Pour donner à l’enfant plus de poids, c’est la première fois que le Kreol Morisien est enseigné dans les écoles primaires comme une matière optionnelle (mais pas comme les autres matières optionnelles déjà offertes). « Là, on entre dans le patrimoine vivant, dans la société. Pour la première fois, la langue de l’enfant devient un outil pour se dire, pour penser, pour apprendre le monde… », déclare Nita Rughoonundun, ancienne chef de département du français au MIE. Elle appelle de tous ses voeux pour que le kreol soit à long terme offert à tous les enfants dans un créneau spécifique. Ce qui demanderait, bien sûr, un réaménagement des choses. Nita a soutenu un doctorat en Sciences de l’Education et a étudié les stratégies que les enfants mettent en place pour apprendre à lire et à écrire (en langues étrangères) dans un contexte plurilingue. Dans le cercle universitaire, le travail sur le kreol n’est pas nouveau. Au Mauritius Institute of Education MIE) on se penche sur les questions pédagogiques concernant le français et le kreol depuis bien longtemps. Ce n’est qu’à partir du 5 septembre 2011 que la Kreol Unit a eu une plus grande visibilité avec la nomination de Nita Rughoonundun comme « Acting Head of The Kreol Morisien Unit ». Mais le travail a commencé bien avant avec des ateliers de formation (Latelier formasion pou formater dans kad lintrodiksion kreol Morisien dan lekol, juillet 2011) et l’élaboration du matériel éducatif composé d’un cahier d’activités pour l’élève et le cahier guide correspondant pour l’enseignant. Le cahier d’activités est le fruit du travail de Nita, Bruno Jean-François, Nicholas Natchoo et Daniella Bastien sans oublier le travail accompli par la « Grapic section » pour la réalisation finale. D’autres projets sont en cours, notamment le deuxième volet du cahier et un livre de mots. Pour cela, la Kreol Unit sera renforcée par des personnes ressources comme Shameem Oozarelly et Mivenn Tirouvengadum.
La Kreol Unit
Environ 80 enseignants ont suivi une formation qui comprend six modules de juillet à novembre 2011. Ces modules comprennent, entre autres, les finalités et les objectifs : pourquoi introduire le kreol à l’école et ce qu’il peut apporter au système éducatif; la familiarisation avec les ressources documentaires et culturelles qui existent (livres, chansons). Les enseignants qui se sont intéressés à l’enseignement du kreol ont été affectés par le ministère de tutelle dans les écoles à travers l’île — là où il existe au moins 5 élèves dont les parents ont manifesté un intérêt pour que leur enfant apprenne le kreol. Un enseignant va dans au moins trois écoles pour 50 minutes de cours.

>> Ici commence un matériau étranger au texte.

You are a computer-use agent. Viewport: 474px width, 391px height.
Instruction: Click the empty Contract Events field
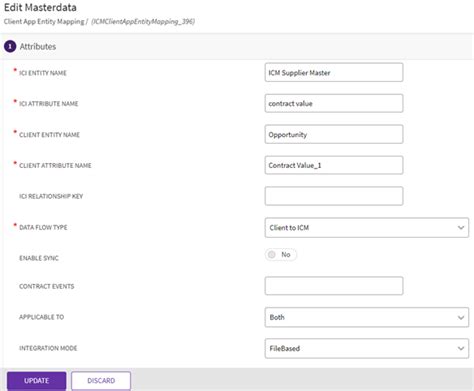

La Kreol Morisien Unit a pour fonction la formation des enseignants, la préparation du matériel pédagogique, les mise en place de projets de recherche, une visite à Rodrigues pour évaluer la situation in situ et de prendre les décisions appropriées concernant le matériel scolaire. Ce sont uniquement des questions pédagogiques qui concernent cette unité.
Le kreol à l’école, qui n’est pas une idée nouvelle pour les universitaires, consiste à accorder des voix supplémentaires aux enfants. Pour Nita Rughoonundun, la rentrée scolaire 2012 est marquée d’une pierre blanche. « La langue de l’enfant a trouvé une place officielle et a son moment d’apprentissage dans la journée. Mais la responsable de la kreol Unit fait ressortir que cette arrivée du kreol n’apporte aucun changement dans l’anglais et le français en termes de temps d’enseignement, d’objectifs ou de contenu de l’enseignement. Le kreol n’est pas en compétition avec les autres langues mais il met l’enfant à l’aise à l’école. Il favorise les apprentissages et permet à l’enfant de se sentir mieux en ayant une parole à lui, pour dire. »
Si sur le plan administratif le kreol comme matière optionnelle est sur un pied d’égalité avec les langues orientales, sur le plan pédagogique son statut d’apprentissage n’est pas le même pour l’enfant puisqu’il s’agit d’une langue maternelle.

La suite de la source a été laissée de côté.